[Objective]
Reproduce, word for word, the lines of the entries below from the line containing "You are a computer-use" through the line containing "(1053, 222)", including both of those lines.

begin Dataset rows

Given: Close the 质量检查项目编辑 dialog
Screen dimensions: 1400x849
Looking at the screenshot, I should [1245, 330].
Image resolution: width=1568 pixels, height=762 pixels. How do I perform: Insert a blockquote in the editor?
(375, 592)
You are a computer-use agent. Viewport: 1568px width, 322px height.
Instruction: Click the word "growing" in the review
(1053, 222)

end Dataset rows
begin Dataset rows

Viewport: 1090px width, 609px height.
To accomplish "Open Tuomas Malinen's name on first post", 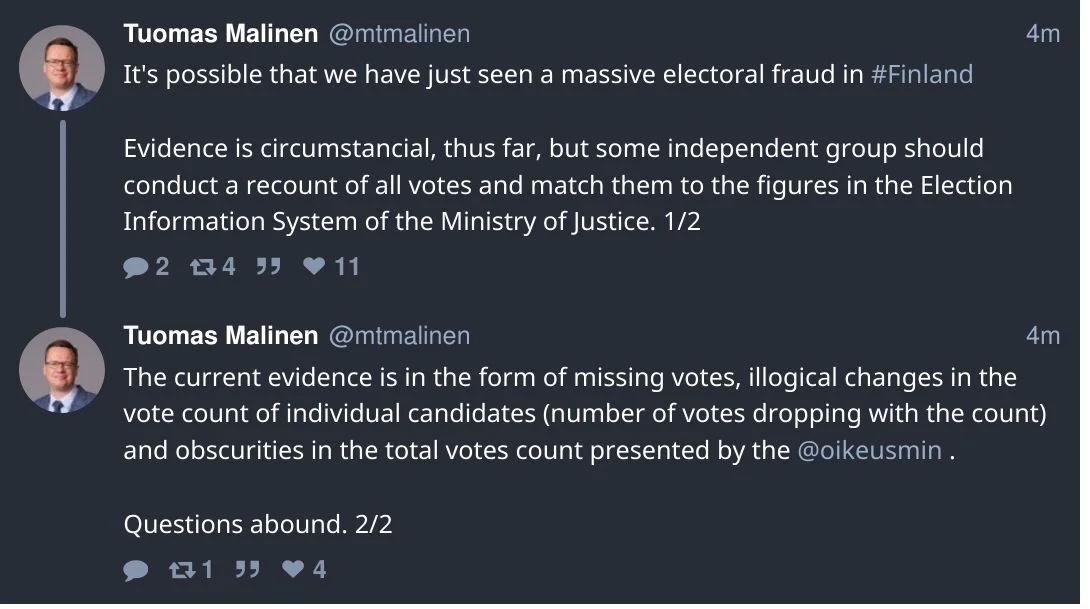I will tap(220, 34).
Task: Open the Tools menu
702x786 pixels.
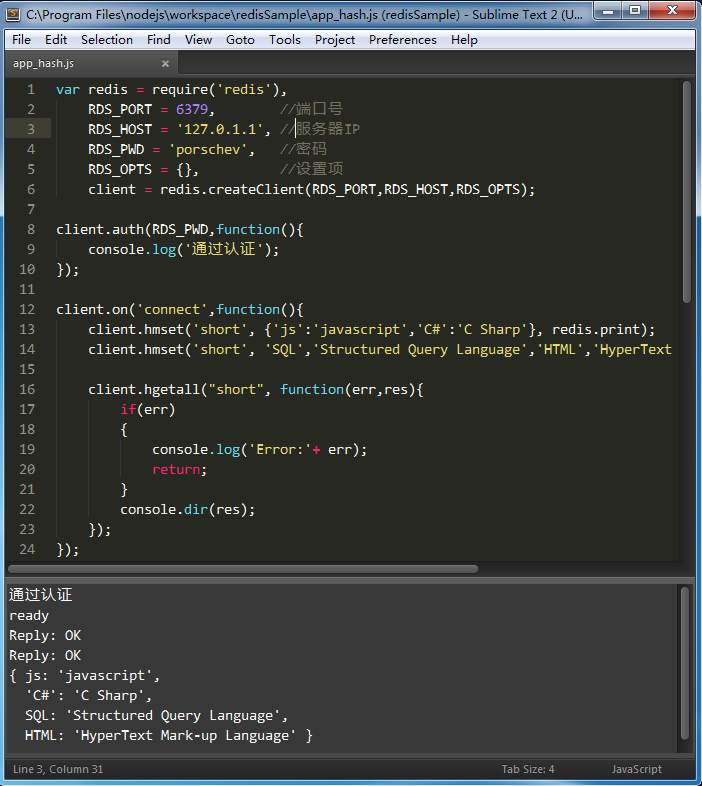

end Dataset rows

[Task response]
You are a computer-use agent. Viewport: 1568px width, 322px height.
Instruction: Click the word "growing" in the review
(1053, 222)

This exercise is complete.